The GIL hides all of this. Because only one thread runs at a time, there’s
no concurrent access to memory, no cache coherence issues, no reordering
surprises. The moment you reach for multiprocessing with shared memory, or
call into C extensions that release the GIL, these problems reappear in full
force.
memory models
A memory model defines what one thread is guaranteed to see when another thread writes to memory. It’s a contract between the programmer, the compiler, and the hardware.
“Happens-before” is the key concept. If operation A happens-before operation B, then B is guaranteed to see the effects of A. Acquiring a lock happens-before releasing it. Starting a thread happens-before any operation in that thread. These relationships form a partial order on operations, and only operations connected by happens-before have visibility guarantees.
Java formalized this in the Java Memory Model (JSR-133, 2004). It was
groundbreaking because it gave developers a way to reason about concurrent
code without understanding CPU cache protocols. C++ followed with
std::memory_order in C++11, offering a spectrum from memory_order_relaxed
(no guarantees beyond atomicity) to memory_order_seq_cst (full sequential
consistency, the default for std::atomic).
Python doesn’t have a formal memory model. It doesn’t need one, because the GIL provides sequential consistency for free. Every bytecode instruction completes before the next one starts, and thread switches happen only between bytecodes. But this is an implementation detail of CPython, not a language guarantee. PyPy, Jython, and IronPython have different threading behavior.

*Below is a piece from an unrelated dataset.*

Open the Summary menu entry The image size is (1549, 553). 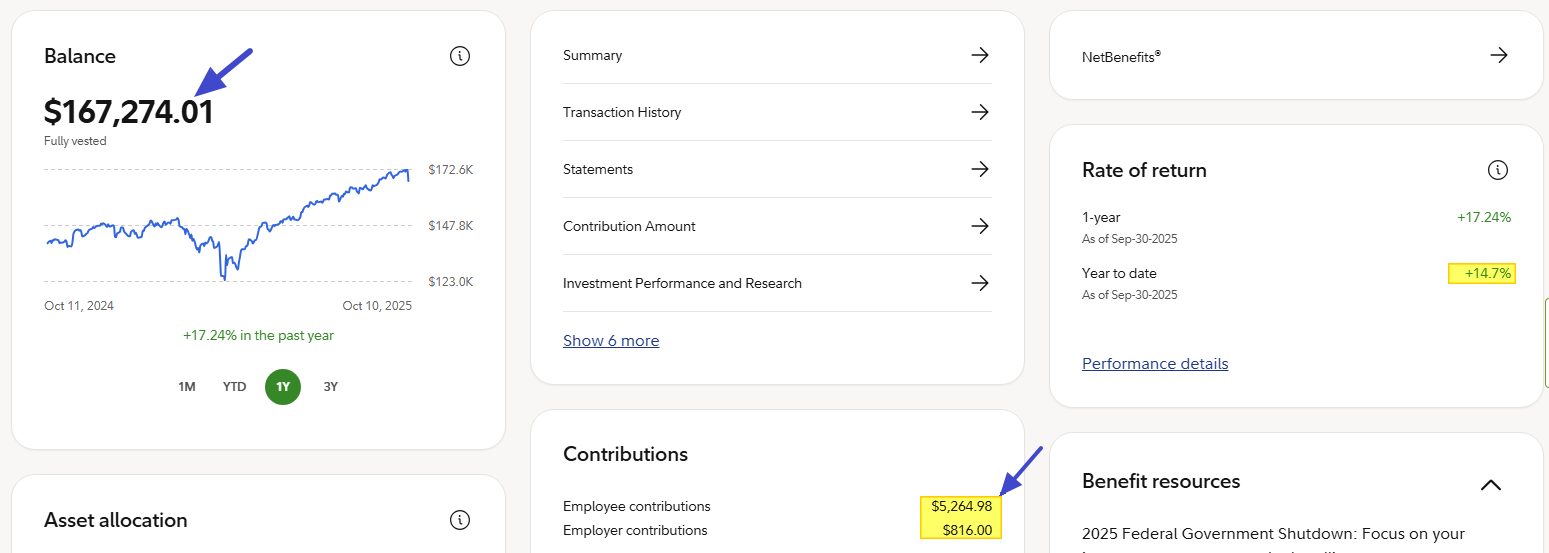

If Python removes the GIL (PEP 703), it will need a memory model. The
Python developers will have to decide what guarantees threading.Lock,
queue.Queue, and threading.Event provide about memory visibility. These
are the questions that Java and C++ spent years working through, and they’re
harder than they look.
Understanding memory models isn’t about memorizing rules. It’s about recognizing that concurrent programs don’t execute the way your source code reads, and that locks and atomics aren’t just about mutual exclusion. They’re about making writes visible across threads. Without them, your code isn’t wrong because of a bug. It’s wrong because the hardware makes no promises.